Dataset items:
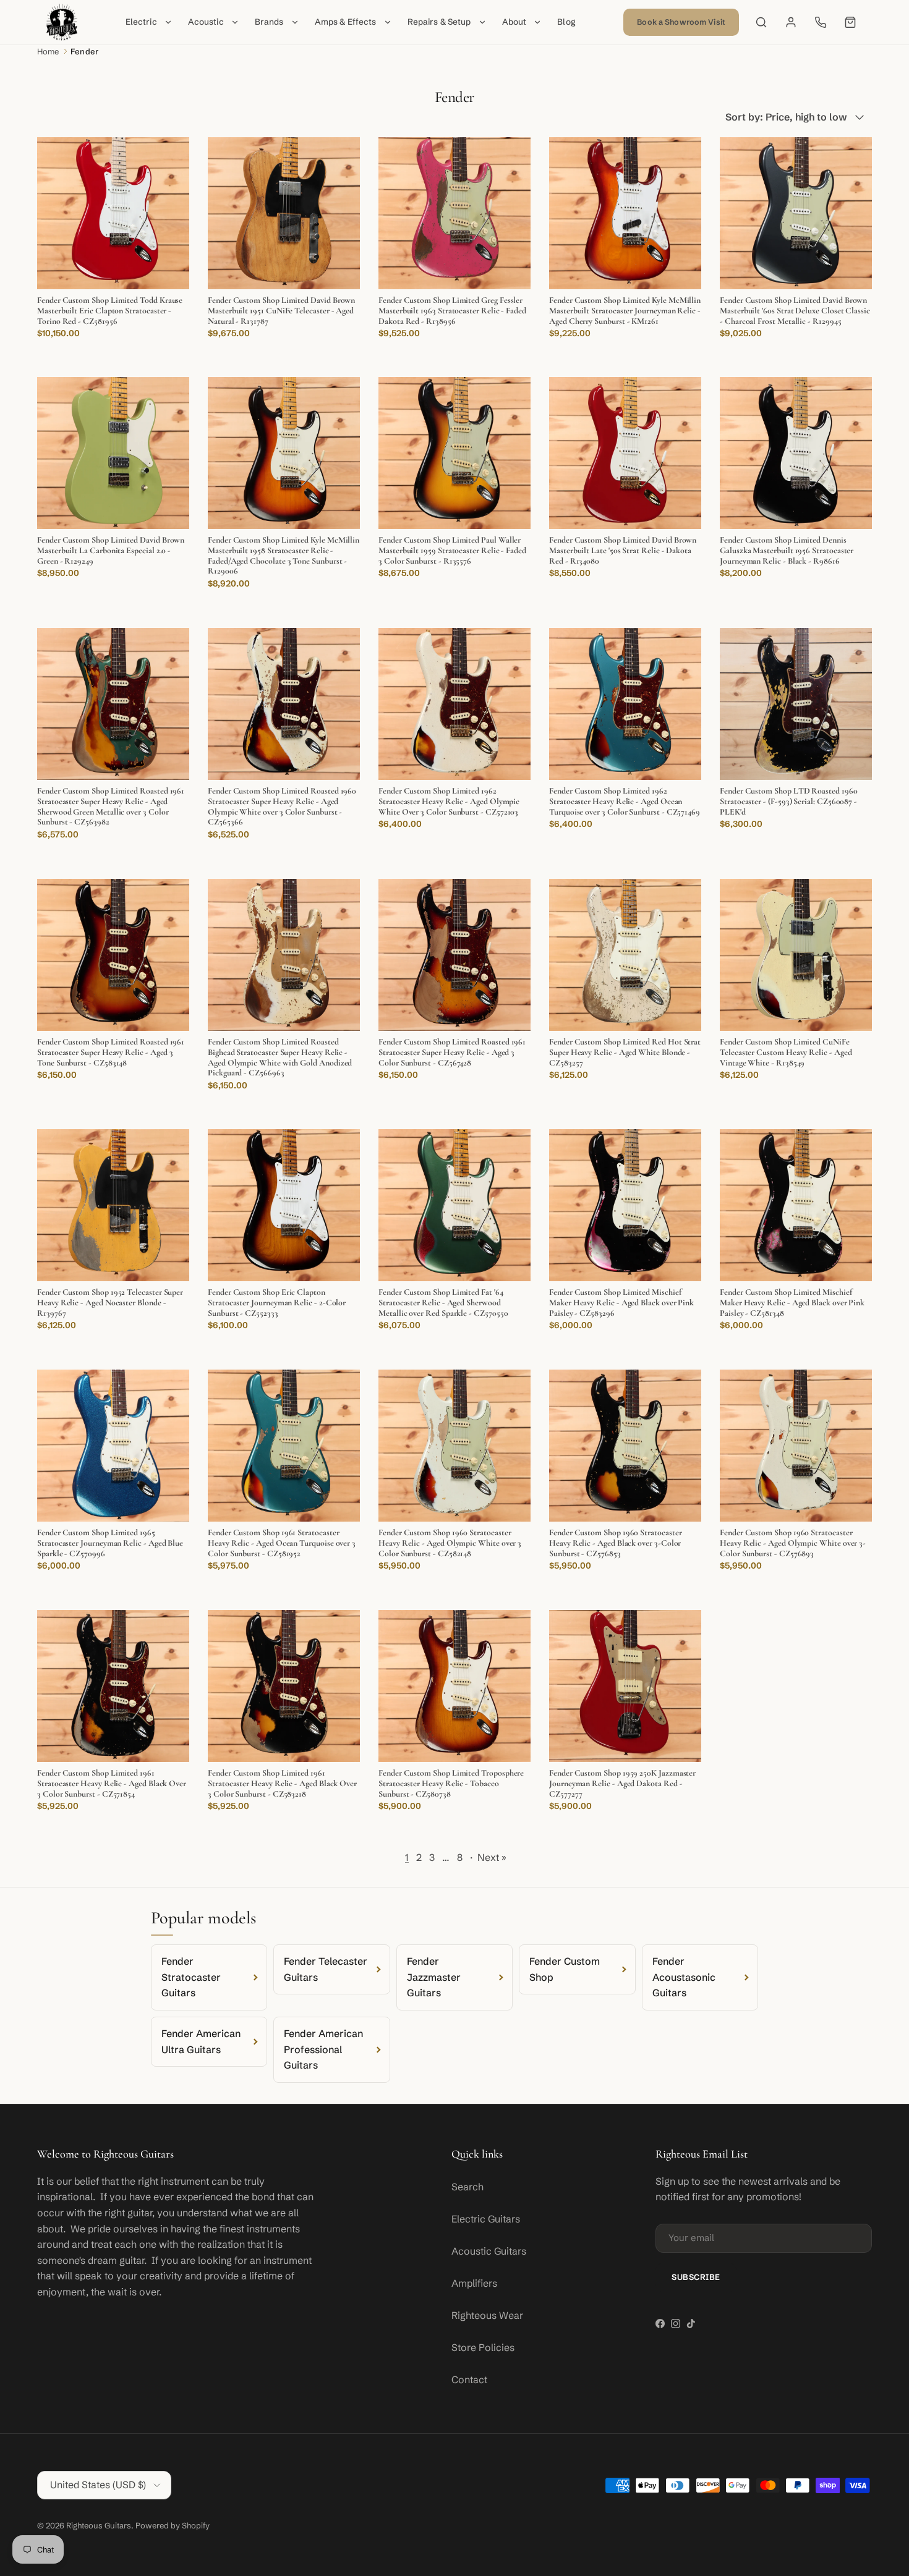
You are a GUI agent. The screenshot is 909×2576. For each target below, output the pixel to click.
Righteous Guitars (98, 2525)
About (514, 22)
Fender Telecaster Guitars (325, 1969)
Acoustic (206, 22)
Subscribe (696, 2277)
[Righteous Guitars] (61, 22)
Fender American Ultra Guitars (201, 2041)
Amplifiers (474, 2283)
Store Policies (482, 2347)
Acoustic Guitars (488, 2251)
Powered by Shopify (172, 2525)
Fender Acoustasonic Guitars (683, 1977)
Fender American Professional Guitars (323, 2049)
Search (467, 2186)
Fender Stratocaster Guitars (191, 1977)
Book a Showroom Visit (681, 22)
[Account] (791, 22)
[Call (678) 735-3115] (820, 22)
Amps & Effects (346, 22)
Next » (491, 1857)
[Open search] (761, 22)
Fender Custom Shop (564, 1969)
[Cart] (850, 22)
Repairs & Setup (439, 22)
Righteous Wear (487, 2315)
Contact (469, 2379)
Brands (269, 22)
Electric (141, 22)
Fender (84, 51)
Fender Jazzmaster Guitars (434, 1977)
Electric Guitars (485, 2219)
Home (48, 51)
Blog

(WORK ORDER): Repeat the entries word for word and skip the pictures.

(RESPONSE BELOW):
You are a GUI agent. The screenshot is 909×2576. For each target below, output the pixel to click.
Righteous Guitars (98, 2525)
About (514, 22)
Fender Telecaster Guitars (325, 1969)
Acoustic (206, 22)
Subscribe (696, 2277)
[Righteous Guitars] (61, 22)
Fender American Ultra Guitars (201, 2041)
Amplifiers (474, 2283)
Store Policies (482, 2347)
Acoustic Guitars (488, 2251)
Powered by Shopify (172, 2525)
Fender Acoustasonic Guitars (683, 1977)
Fender American Professional Guitars (323, 2049)
Search (467, 2186)
Fender Stratocaster Guitars (191, 1977)
Book a Showroom Visit (681, 22)
[Account] (791, 22)
[Call (678) 735-3115] (820, 22)
Amps & Effects (346, 22)
Next » (491, 1857)
[Open search] (761, 22)
Fender Custom Shop (564, 1969)
[Cart] (850, 22)
Repairs & Setup (439, 22)
Righteous Wear (487, 2315)
Contact (469, 2379)
Brands (269, 22)
Electric (141, 22)
Fender (84, 51)
Fender Jazzmaster Guitars (434, 1977)
Electric Guitars (485, 2219)
Home (48, 51)
Blog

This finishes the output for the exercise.